I did, but I was stuck on one important detail—the spell. I remembered
back to my reading material the night before. The cloaking spell. I’d read it aloud. Had I…?
“Jacob?” I whispered.
The rocking halted. “Yes?”
I leaned forward, looked him in his tired eyes. A smile played on my lips. “I think I may have been the one to uncover us.”
A confused look. “You?”
I pointed to the bookshelf. “I’d read the spell last night from one of her books. I wanted to read myself to sleep.”
His eyes flared in disbelief. “There was a book in your bed last night. You had no idea what it would do?”
“No.” Not really. Surely one had to wiggle their fingers or something to make it work. I never dreamt just reciting it would have done what it did.
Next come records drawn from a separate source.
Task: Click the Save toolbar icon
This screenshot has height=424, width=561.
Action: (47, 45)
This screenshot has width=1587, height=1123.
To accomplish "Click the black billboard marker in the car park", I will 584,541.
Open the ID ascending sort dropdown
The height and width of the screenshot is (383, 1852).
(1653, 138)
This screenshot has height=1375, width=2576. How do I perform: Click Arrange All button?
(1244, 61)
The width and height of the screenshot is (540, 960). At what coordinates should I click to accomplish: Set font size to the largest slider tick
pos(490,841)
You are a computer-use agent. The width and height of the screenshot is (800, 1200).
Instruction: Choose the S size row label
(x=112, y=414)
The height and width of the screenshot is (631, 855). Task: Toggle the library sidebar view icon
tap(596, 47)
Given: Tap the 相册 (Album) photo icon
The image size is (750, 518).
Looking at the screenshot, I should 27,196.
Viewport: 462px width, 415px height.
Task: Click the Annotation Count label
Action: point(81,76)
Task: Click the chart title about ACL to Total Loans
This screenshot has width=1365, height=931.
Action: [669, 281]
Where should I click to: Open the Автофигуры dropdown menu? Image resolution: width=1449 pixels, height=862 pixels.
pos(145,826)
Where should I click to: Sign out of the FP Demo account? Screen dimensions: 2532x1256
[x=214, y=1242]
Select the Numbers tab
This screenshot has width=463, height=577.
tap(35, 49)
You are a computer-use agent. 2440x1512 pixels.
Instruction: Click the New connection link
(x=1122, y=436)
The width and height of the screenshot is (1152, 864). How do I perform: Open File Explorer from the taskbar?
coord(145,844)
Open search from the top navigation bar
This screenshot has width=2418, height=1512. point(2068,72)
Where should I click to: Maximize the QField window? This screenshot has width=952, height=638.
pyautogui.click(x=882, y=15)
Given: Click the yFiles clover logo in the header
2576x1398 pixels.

I wasn’t sure if I wanted to laugh or cry or both. What were the chances? What were the chances my fingers would have stopped on that specific spine? That when I’d settled into read, the pages would stop on that specific spell? That I’d read the spell aloud, uncovering this place right on time for Jacob to find us and save us from Mable?
The look on his face mirrored mine—a humored kind of horror. He then pulled me against him, and into my hair he said, “Rose.” It was a litany of sorts. A cry of relief to heavens. And it was then I knew it wasn’t some crazy coincidence. Some haphazard fluke. My heart…Jacob’s heart…knew the truth of why everything was timed the way it was.
Divine intervention.
Out love hadn’t been smited by God, after all.
I was meant to live. To be with the one my heart had called me to.
What man and his ignorance had tried to tear apart, God had mended back together.
We’d been given a second chance.
Chapter Eleven
New Normal
The afternoon air held a slight chill and as Jacob and I made our way to the log bench by a garden at the front of the house, I realized this was the first time I’d actually been outside here. Conscious, anyway. When I arrived, I was passed out. And when Mable had carried me outside last night, I was unconscious, or I guess drugged.